Maybe users might even pay for such a time-saving and irritation reducing feature:-)

Posted by polit2k | Report as abusive

Regarding the FT paywall popup. Once the desired page has fully loaded immediately click “stop loading this page”. The paywall popup never gets loaded and you are thus free to peruse the article at your leisure. I have a mac but I assume it would work the same on a pc.

Posted by fluent | Report as abusive

Seriously guys. FT is about $100 USD a year for home/office delivery. That allows you online access as well.
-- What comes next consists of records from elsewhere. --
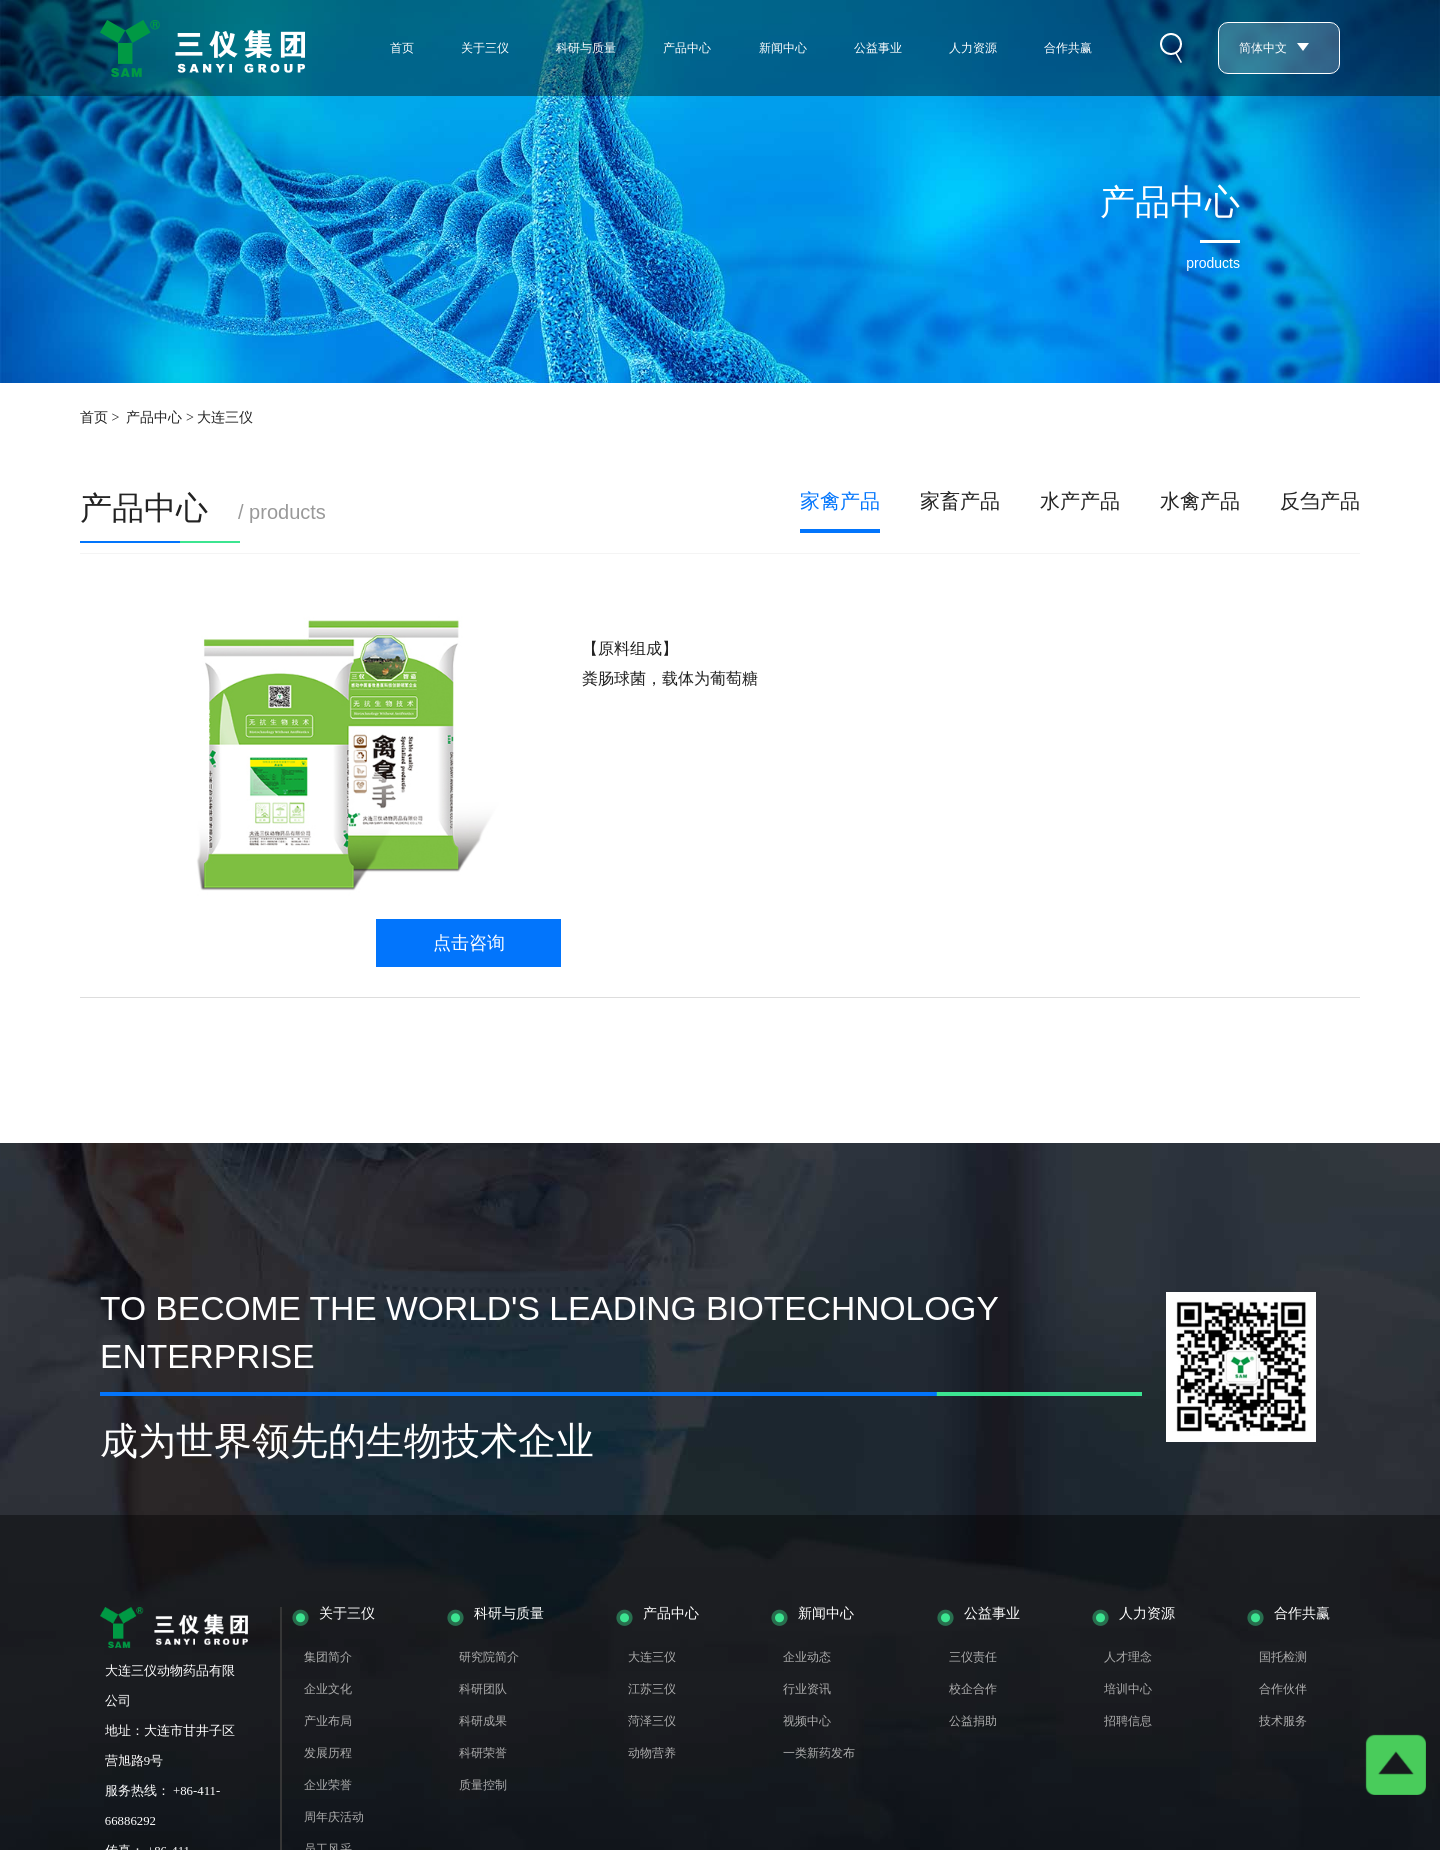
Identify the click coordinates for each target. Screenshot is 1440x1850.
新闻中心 (783, 48)
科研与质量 (586, 48)
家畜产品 (960, 501)
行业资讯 (807, 1689)
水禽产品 (1200, 501)
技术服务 (1283, 1721)
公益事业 (878, 48)
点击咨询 (469, 943)
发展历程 (328, 1753)
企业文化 (328, 1689)
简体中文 (1274, 48)
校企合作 (973, 1689)
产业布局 (328, 1721)
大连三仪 (652, 1657)
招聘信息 (1128, 1721)
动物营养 (652, 1753)
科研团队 (483, 1689)
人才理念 (1128, 1657)
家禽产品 (840, 501)
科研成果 (483, 1721)
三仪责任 (973, 1657)
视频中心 (807, 1721)
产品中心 (687, 48)
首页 (402, 48)
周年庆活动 (334, 1817)
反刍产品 (1320, 501)
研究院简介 (489, 1657)
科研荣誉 (483, 1753)
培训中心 (1128, 1689)
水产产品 (1080, 501)
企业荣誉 (328, 1785)
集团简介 (328, 1657)
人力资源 (973, 48)
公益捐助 (973, 1721)
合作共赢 (1068, 48)
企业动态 (807, 1657)
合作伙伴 (1283, 1689)
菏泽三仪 (652, 1721)
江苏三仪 (652, 1689)
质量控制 (483, 1785)
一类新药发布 (819, 1753)
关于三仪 (485, 48)
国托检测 (1283, 1657)
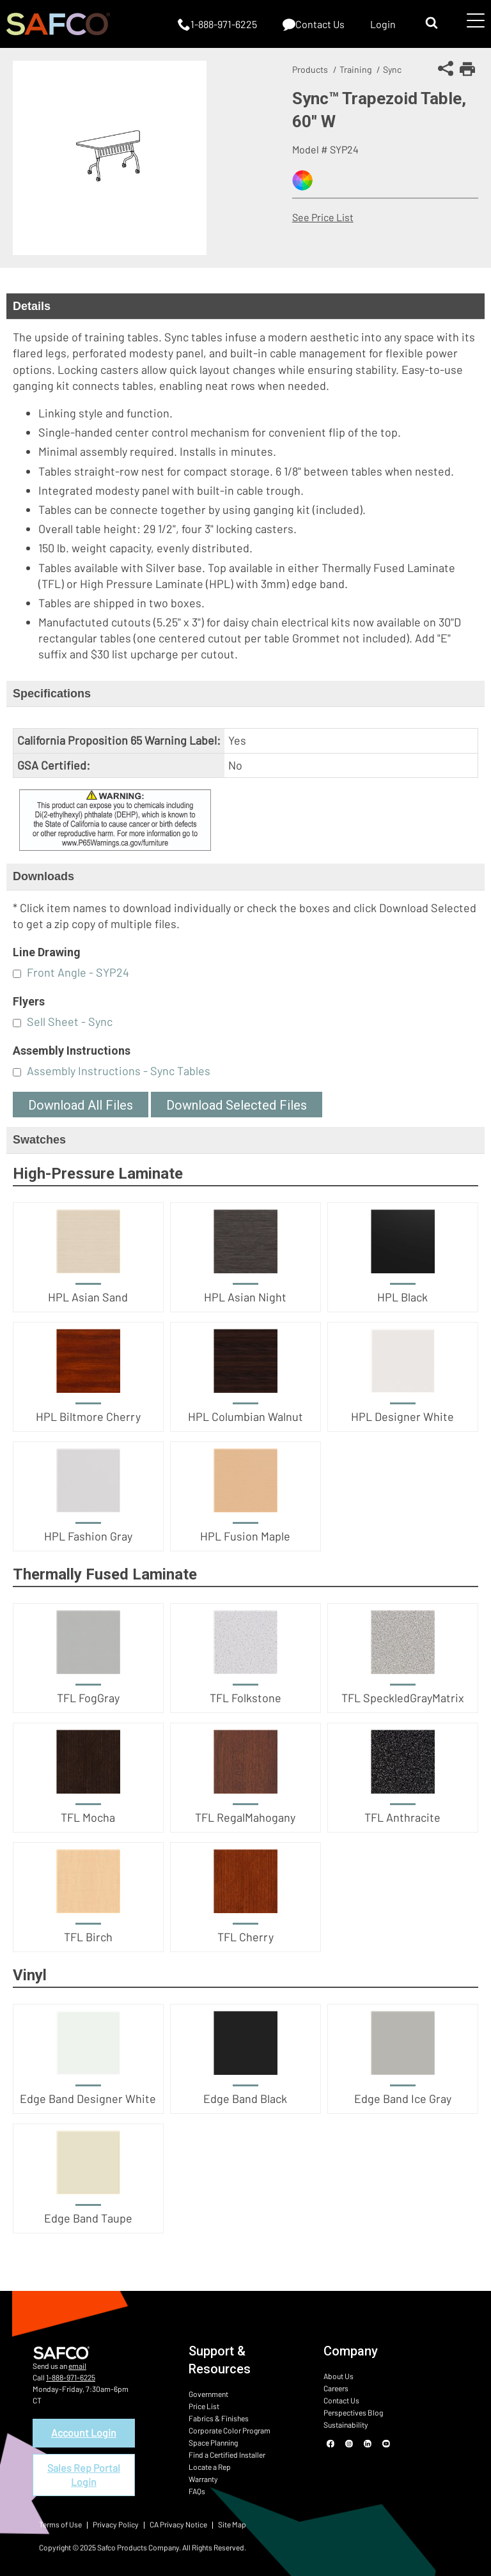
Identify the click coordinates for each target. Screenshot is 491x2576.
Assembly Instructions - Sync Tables (118, 1071)
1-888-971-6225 (70, 2377)
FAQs (197, 2491)
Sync (392, 69)
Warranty (203, 2478)
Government (208, 2393)
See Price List (323, 217)
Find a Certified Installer (227, 2454)
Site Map (232, 2524)
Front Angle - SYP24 (78, 972)
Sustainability (345, 2424)
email (77, 2365)
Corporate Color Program (229, 2430)
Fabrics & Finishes (219, 2418)
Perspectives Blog (353, 2412)
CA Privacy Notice (178, 2524)
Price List (204, 2405)
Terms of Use (60, 2524)
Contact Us (341, 2400)
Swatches (39, 1139)
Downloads (43, 876)
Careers (335, 2388)
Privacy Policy (116, 2524)
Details (32, 306)
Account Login (83, 2432)
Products (310, 69)
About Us (338, 2375)
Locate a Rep (210, 2466)
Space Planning (213, 2442)
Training (355, 69)
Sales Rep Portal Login (83, 2475)
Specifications (52, 693)
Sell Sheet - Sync (70, 1021)
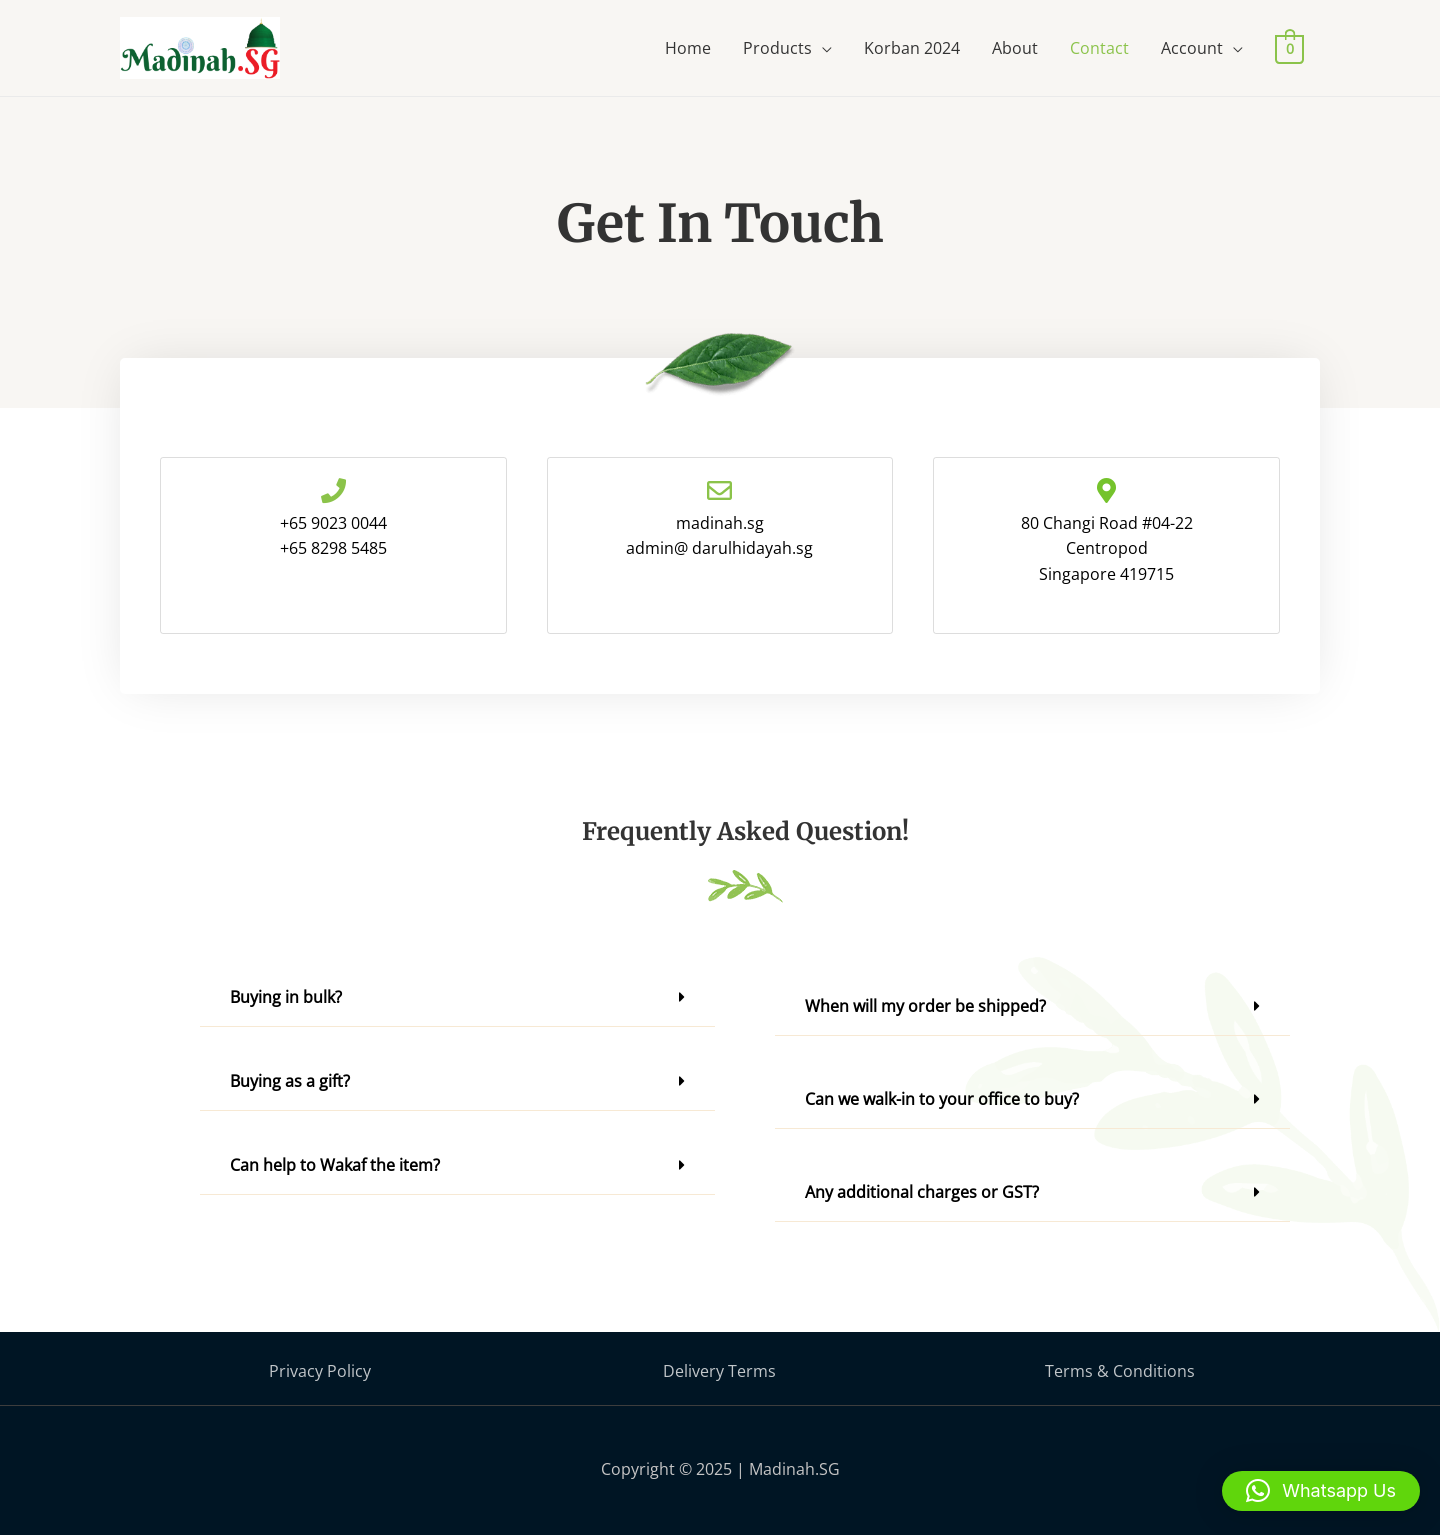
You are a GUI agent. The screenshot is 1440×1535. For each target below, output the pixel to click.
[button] (457, 997)
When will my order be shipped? (925, 1006)
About (1015, 48)
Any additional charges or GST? (922, 1192)
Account (1192, 48)
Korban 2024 (912, 48)
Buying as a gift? (290, 1081)
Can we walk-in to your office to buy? (942, 1099)
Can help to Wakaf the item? (335, 1165)
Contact (1099, 48)
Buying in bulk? (286, 997)
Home (688, 48)
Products (777, 48)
The FT has the right idea for a paywall. Get a subscription and support this paper.

Mr Jumbo Mortgage
http://www.thegreatloan.com

Posted by MrJumboMortgage | Report as abusive

Pretty sure the FT would rather concentrate on finishing the site redesign it started two years ago!!
http://www.articlesbase.com/health-artic les/smoke-relief-review-does-free-trial- work-1697939.html

Posted by winthropp | Report as abusive

@MrJumboMortgage

The $100/year is a teaser rate. My last renewal notice was asking $349/year. Pretty steep. Although I agree in general about supporting good papers with a paid sub.